Recording, mixing and working on tracks since late 2004, Turn shows tremendous growth for all of the Agency’s players. Tracks bounce in many forms musically, hinting at chant-worthy power pop, tight and quick-pulsed indie rock, and introspective, well-versed storytelling in the vein of well-worn Jawbreaker LPs and Ben Folds.

Carrying critic’s expectations in tow from the emotive balladeer quality of Dashboard Confessional, Mike Marsh’s own songs show just as much heart-on-the-sleeve, sword-in-the-hand promise. From the opening track, “Walking Disaster” The celebration of everyday love is shining bright with imperfections when Mike urges, “Let’s get desperate again. I want to see everything I’ll be. Let’s climb the walls for all we haven’t seen. We all want to be loved without a perfect frame so let’s give everyone who’s not anyone a name.”

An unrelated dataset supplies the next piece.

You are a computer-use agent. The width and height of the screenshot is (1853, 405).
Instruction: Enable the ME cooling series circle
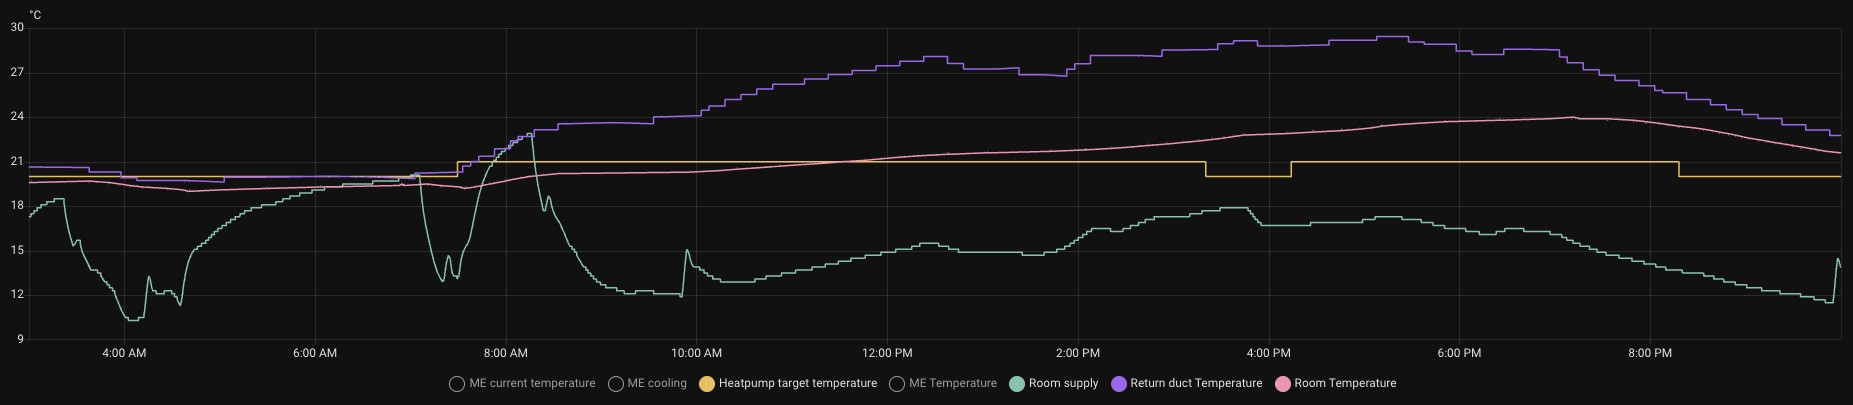(x=616, y=384)
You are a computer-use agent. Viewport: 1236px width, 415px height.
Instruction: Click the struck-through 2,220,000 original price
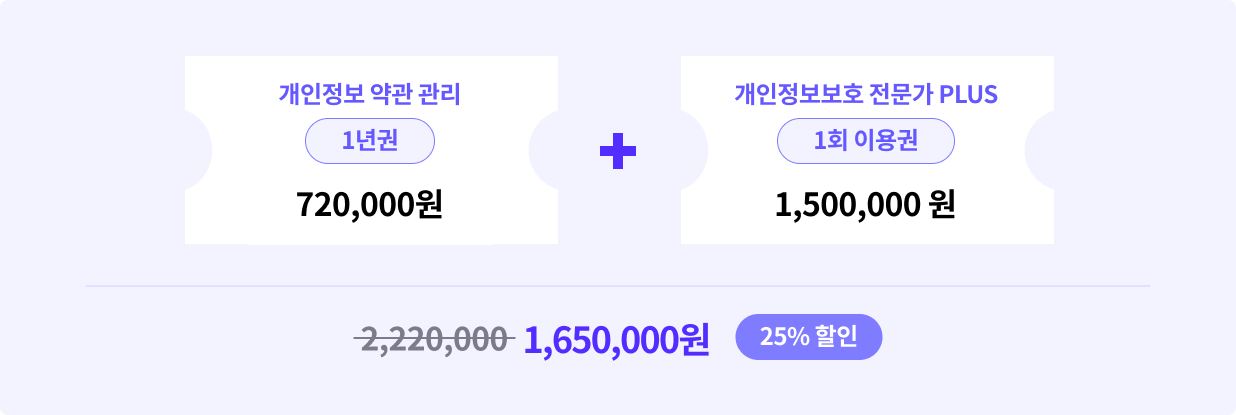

Turn will be the Agency’s third release following 1997’s Rock to the Apocalypse and 1999’s Engines on Fiddler records.

Perhaps it’s the unlikeliest of tracks that could sum up where the band is headed next. On “Everything is Mine,” an ode to stealing quickly becomes words for any band to live by. “Barely awake for the drive; everyone seems barely alive. My sweaty hands are combing my hair back to see the things in front of me. I’m barely thirteen and I think that everything should be mine.”